| EL DEBER DE SER JUSTOS.
La hora de la institucionalidad
Roberto A. Moreno de León
Quienes somos padres nos preocupamos no solo por el presente de nuestros hijos, también por el futuro. ¿En qué condiciones estará el país para cuando nuestros hijos sean adultos? Eso depende de qué país queremos dejarles, porque pensar en el país que nos encontramos sería traspasarles una factura demasiado cara.
Muchos panameños y panameñas nos esforzamos por tener una conducta apropiada, trabajamos en pro del desarrollo, procuramos pagar nuestros impuestos, cumplimos las leyes y normas tanto de la vida como del país. Sin embargo, lo que muchos hacemos por el bien del país, otros lo desbaratan en un dos por tres (o en una cuatro por cuatro). Pareciera que les gusta ir en sentido contrario: su conducta no es transparente, impiden el adecuado crecimiento del país (haciendo desfalcos en todo y a todos) y situándose por encima de las leyes.
Este comportamiento adverso incomoda a los primeros, quienes ven cómo cada cierto tiempo los segundos se acomodan en ciertas posiciones para aprovecharse de ellas, posiciones en las que se dan manejos de encubrimiento, manipulación y corrupción. Parafraseando a Ayn Rand en su obra La Rebelión de Atlas: Si quienes producen necesitan la aprobación de los que no producen. Si el dinero que fluye en el mercado no es a consecuencia del comercio, sino de favores. Cuando algunos se hacen más ricos a través del juega vivo y favoritismo. Cuando las leyes son aplicables dependiendo de quién seas. Y cuando se ve que violar la ley se recompensa, y se descubre que la honestidad se convierte en un sacrificio personal… ciudadanos, sabremos que nuestra sociedad está condenada.
Sabemos que son múltiples las reformas que se han iniciado en las diferentes instituciones del país. Pero la principal reforma aún no ha llegado: aquella que alcance la conducta individual y colectiva de quienes, ejerciendo el poder otorgado por el pueblo, abusan de él, no tanto por falta de leyes, sino por el descaro de creer tener la autoridad (exclusivamente política, hago la salvedad) de estar por encima de ellas y de todos los panameños honestos, que en cada rincón de este pequeño y apreciado país madrugan con el cantar de un gallo para poder llevar el alimento, de manera honrada, a sus mesas. Sabemos que es el propósito del gobierno "la modernización del Estado" para lograr que se desempeñe de manera más ágil y que atienda de manera oportuna las demandas ciudadanas. Pero la modernización no solo implica tecnología y procesos, sino "reingeniería" en el comportamiento de quienes son los actores principales en esta nación. Sabemos que estos esfuerzos han contribuido poco a poco, pero aún se deja mucho por hacer, pues cuando se es capaz de hacer más y no se hace, y cuando bueno no es suficiente si se limita a lo mismo de siempre, se atenta contra el país democrático que todos merecemos (un estado de derecho, con seguridad jurídica y una sólida institucionalidad).

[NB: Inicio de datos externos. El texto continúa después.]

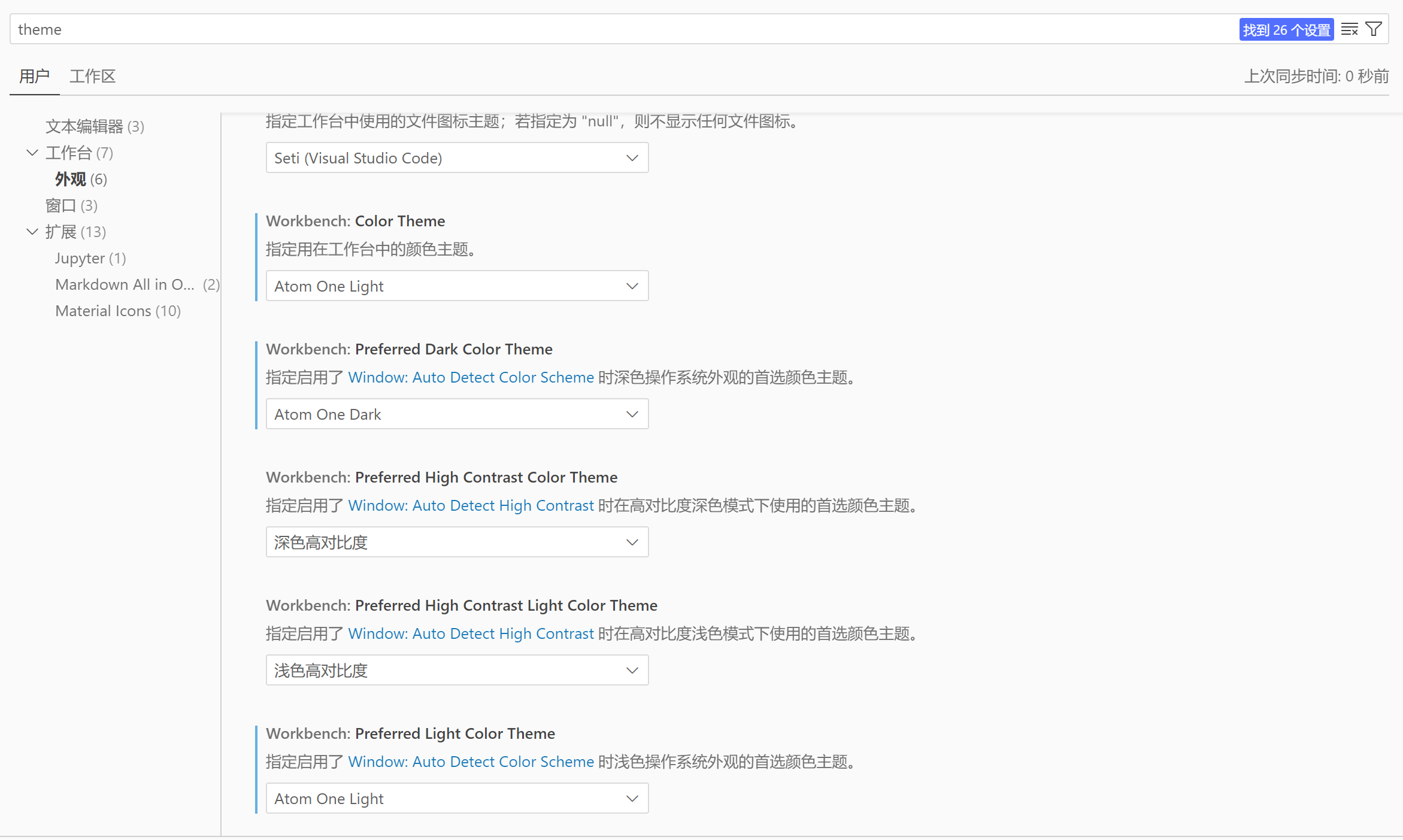Open the 浅色高对比度 dropdown

(x=457, y=671)
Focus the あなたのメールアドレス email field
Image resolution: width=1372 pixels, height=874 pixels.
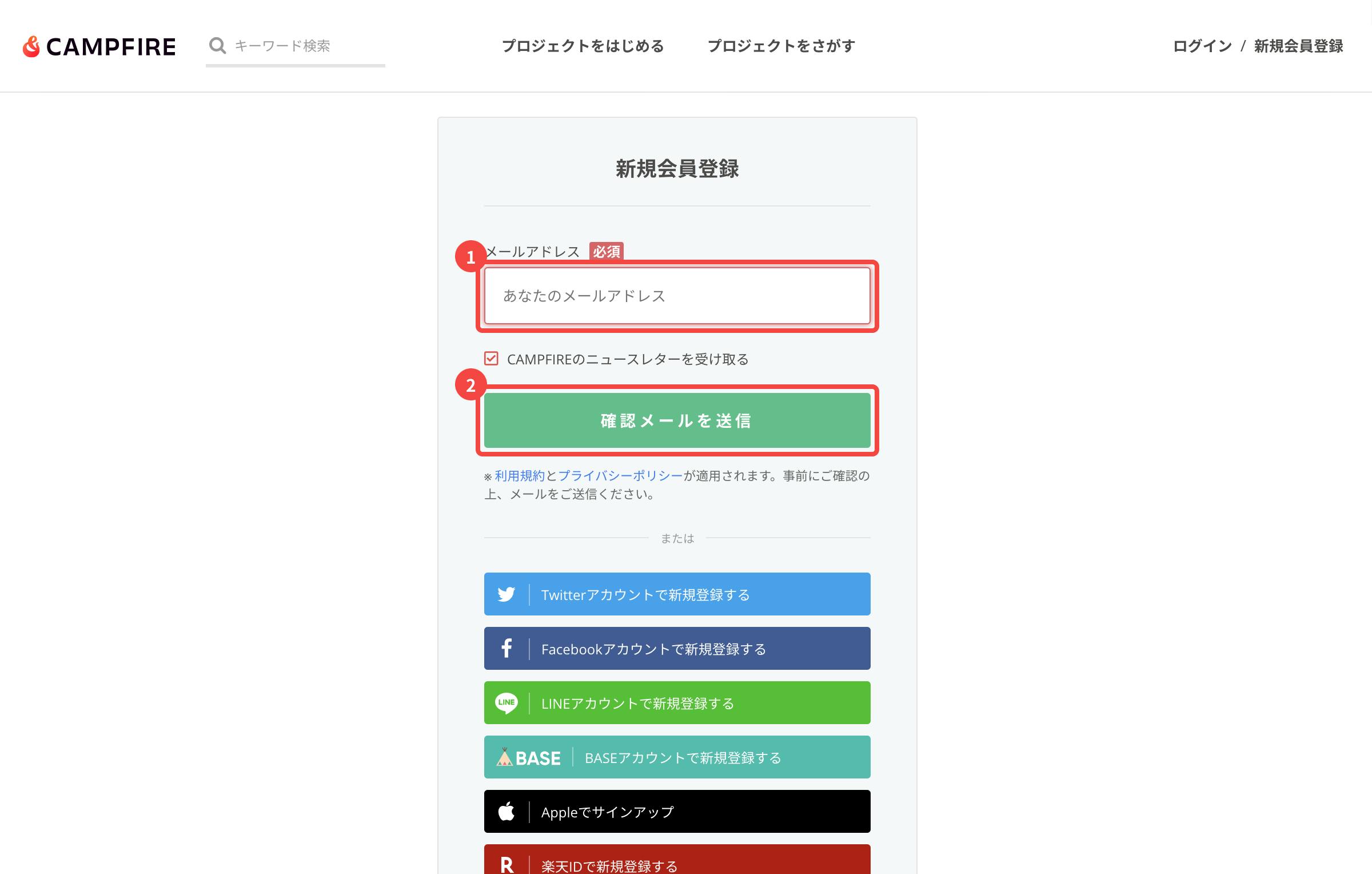(677, 296)
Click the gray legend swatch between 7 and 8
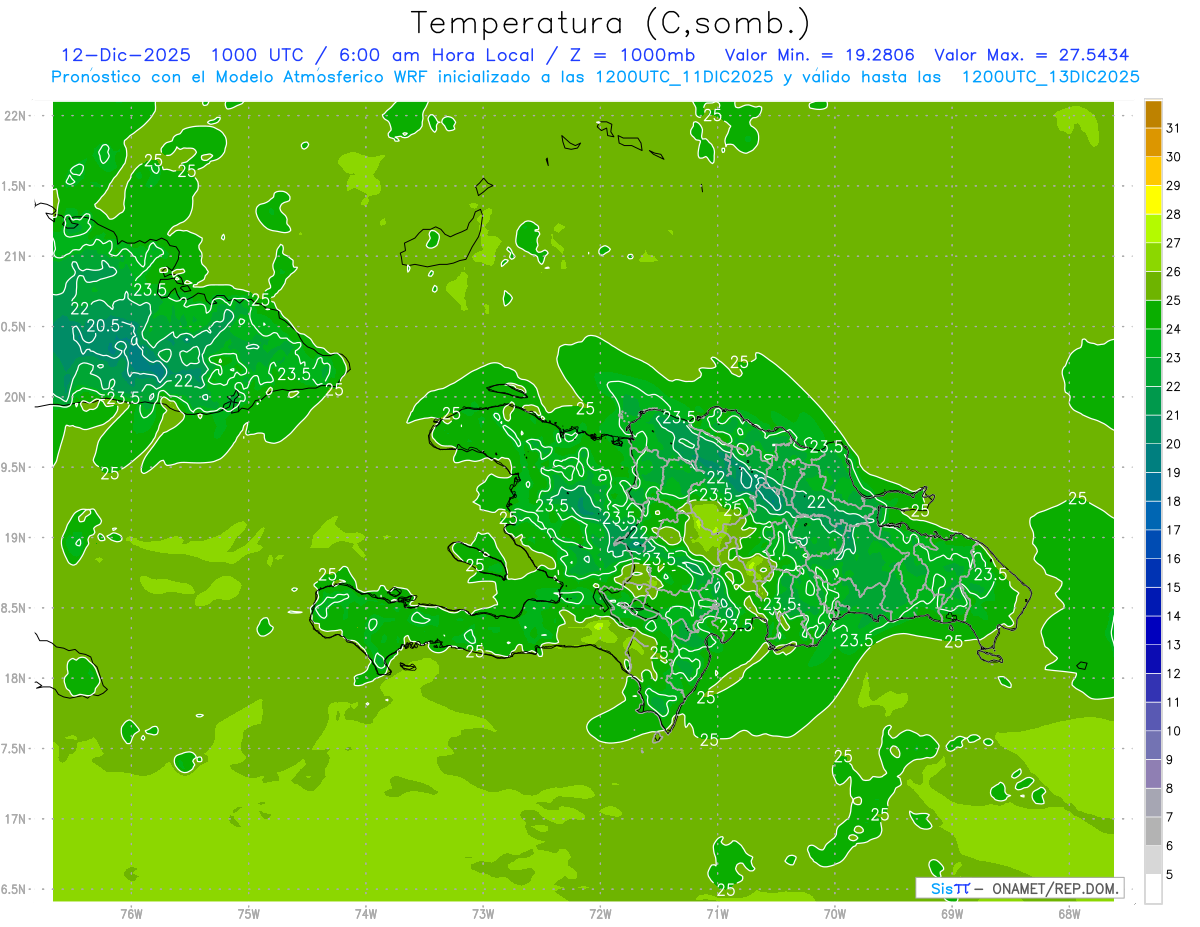Screen dimensions: 1200x927 [1153, 802]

Los panameños anhelamos un Estado eficiente, no solamente en lo económico, sino principalmente en lo que respecta a la transparencia, rendición de cuentas, aplicación de la ley y respeto de la ley. Un Estado facilitador, no ejecutor, con credibilidad (en base a su actuar ejemplar) convocante por su autoridad "moral" y legitimado.

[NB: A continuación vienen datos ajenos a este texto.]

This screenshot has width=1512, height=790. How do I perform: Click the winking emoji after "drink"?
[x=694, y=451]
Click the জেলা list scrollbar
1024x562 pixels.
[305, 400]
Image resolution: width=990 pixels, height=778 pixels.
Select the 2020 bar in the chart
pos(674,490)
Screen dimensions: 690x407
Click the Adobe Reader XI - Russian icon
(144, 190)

Aspirar a la preservación y el fortalecimiento de nuestra institucionalidad para ser más prósperos implica atender la laguna y vacío existente a falta de la obediencia, tanto en la aplicación de leyes como en sus sanciones (o incentivos). No podemos ignorar la urgente necesidad de fortalecer nuestra institucionalidad. La débil institucionalidad es nociva para lo sociedad. No abandonemos la lucha de vivir en un país donde las reglas del juego sean concisas, claras y justas. No es solo un asunto del presente. Es un compromiso con el futuro, aquel tiempo próximo en el que nuestros hijos podrán servir mejor a la patria si logramos despertar a quienes tienen dormida la voluntad política necesaria para salvaguardar nuestra institucionalidad. No los decepcionemos. Logremos que nuestros hijos vivan en un país sin tantos sobresaltos y frustraciones. Que el legado que dejemos a nuestros hijos sea desde ahora para que el hoy no sea como el ayer ni el mañana como hoy. Para vivir mejor hay que saber aceptar el deber de ser justos: dejemos a nuestros hijos el país que tanto anhelarán (y que nos agradecerán).